(Tareas a realizar)
1) Cita el pasaje del relato sobre el trabajo de guionista en México que comienza con "Durante otro proyecto, un" y llega hasta "testigos? ¿Qué pueden ganar?".
2) Prosigue el relato sobre el trabajo de guionista en México a partir de su última oración.

(Fragmento de origen)
Y luego empecé a recibir llamadas como esta:

—Oye, estamos haciendo una serie de televisión en México y necesitamos escritores para el equipo.

—¿El tema es muy mexicano?

Pos sí.

—Pero yo no soy mexicano.

—¿Quieres el trabajo o no?

Pos sí.

Lo real

La mitad de mi trabajo con los creadores mexicanos radicaba en decir:

—Esto es imposible.

Primera lección: ahí nada es imposible.

Me ocurrió por primera vez durante uno de los proyectos: un thriller. Mientras barajábamos con el equipo posibles tramas oscuras, sentí que se nos pasaba la mano y di un golpe en la mesa:

—A ver, chicos, a todos nos gusta el suspenso y todo eso. Pero una banda de pederastas con vínculos en las más altas esferas de poder que torturan periodistas para silenciarlos es demasiado. Nadie se lo va a creer.

—¿Cómo no? —saltó uno—. “¡Mi gober precioso!”. Búscalo en Google.

Yo la consideraba inverosímil. Para mis compañeros, de hecho, era una noticia vieja.

Durante otro proyecto, un documental, también le dije al director que no podríamos conseguir testigos de la gran conspiración que quería contar:

—¿Qué loco va a atreverse a decir eso en público? —­me mofaba yo.

En 48 horas, el director tenía a cuatro o cinco voluntarios. Yo me negaba a creerlo:

—¿Pero por qué hablan estos testigos? ¿Qué pueden ganar?

—Sepa la bola, carnal.

En su libro de crónicas Mexicana, el español Manuel Arroyo-Stephens retrata con precisión el asombro del extranjero ante un país más grande que la realidad. Por sus páginas pasan pintores alcoholizados, divas lesbianas y poetas ahogados, personajes extremos, incapaces de conformarse con las estrechas dimensiones de lo normal.

Los guiones en inglés emplean con frecuencia el verbo “produce”. Cuando un personaje saca algo de una cartera, o de un bolsillo, lo “produce”. A veces, ni se escribe de dónde sale la cosa exactamente. De donde le funcione al director de la escena.

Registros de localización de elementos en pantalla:
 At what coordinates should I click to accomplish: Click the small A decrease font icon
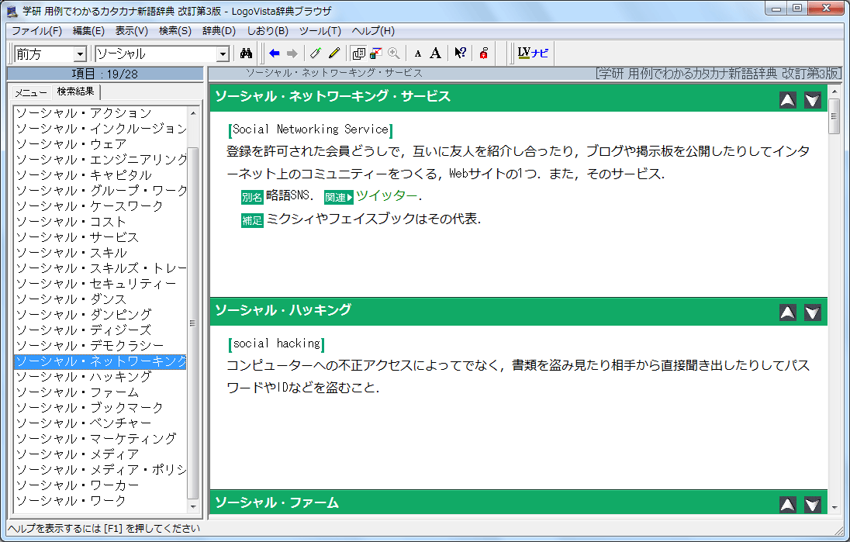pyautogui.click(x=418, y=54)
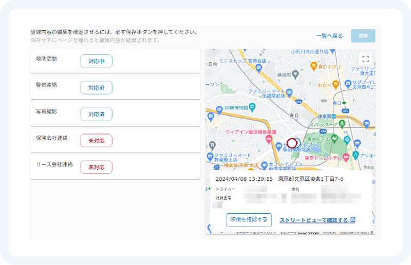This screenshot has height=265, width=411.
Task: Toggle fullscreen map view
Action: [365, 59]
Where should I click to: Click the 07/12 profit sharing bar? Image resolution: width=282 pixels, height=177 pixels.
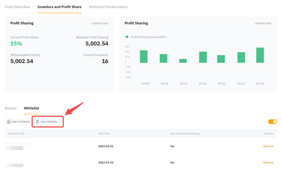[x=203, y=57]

(Resultados finales)
1)
Durante otro proyecto, un documental, también le dije al director que no podríamos conseguir testigos de la gran conspiración que quería contar:

—¿Qué loco va a atreverse a decir eso en público? —­me mofaba yo.

En 48 horas, el director tenía a cuatro o cinco voluntarios. Yo me negaba a creerlo:

—¿Pero por qué hablan estos testigos? ¿Qué pueden ganar?

2)
En ese sentido, México no supera la realidad: la produce. Tú concibes algo delirante, absurdo, maravilloso o terrible, y ese país se lo saca de la manga, solo para demostrarte que se le ocurrió antes que a ti. Tiene un río navegado por barcos de flores, Xochimilco. Y una exposición con momias de bebés en Guanajuato. Calendarios prehispánicos indescifrables. Platos deliciosos hechos con huevos de hormiga. Equipos de segunda división entrenados por Maradona. Tétricos islotes poblados por muñecas rotas.

Inventa algo, lo que quieras.

Inténtalo.

Mexicano para principiantes

Mi casa en España es un locutorio. Un coworking. Una sala de teleoperadores. Los niños con sus tareas, mi esposa con su trabajo, yo con mis historias. Hablamos todos a la vez con diferentes personas en diferentes países. Si falla internet, será el apocalipsis. El mundo se vendrá abajo.

A veces, mi esposa se me queda mirando y yo saco la cabeza de mis audífonos:

—¿Qué pasa?

—¿En qué idioma estás hablando?

—El nuestro… ¿No?

—Mmhh… no.

Al parecer, me estoy achilangando. No digo tío, sino güey; ya nadie me fastidia, solo me chingan, y cuando alguien dice una tontería, le pido amablemente que no mame.

Pero todavía me falta mucho. En cada proyecto, un miembro del equipo revisa el lenguaje de mis guiones para cazar palabras raras:

—¿Qué es un chándal? —me pregunta.

—Pues un buzo.

—Creo que te refieres a unos pants.

—No creo. ¿Cómo van a llamar pants al chándal?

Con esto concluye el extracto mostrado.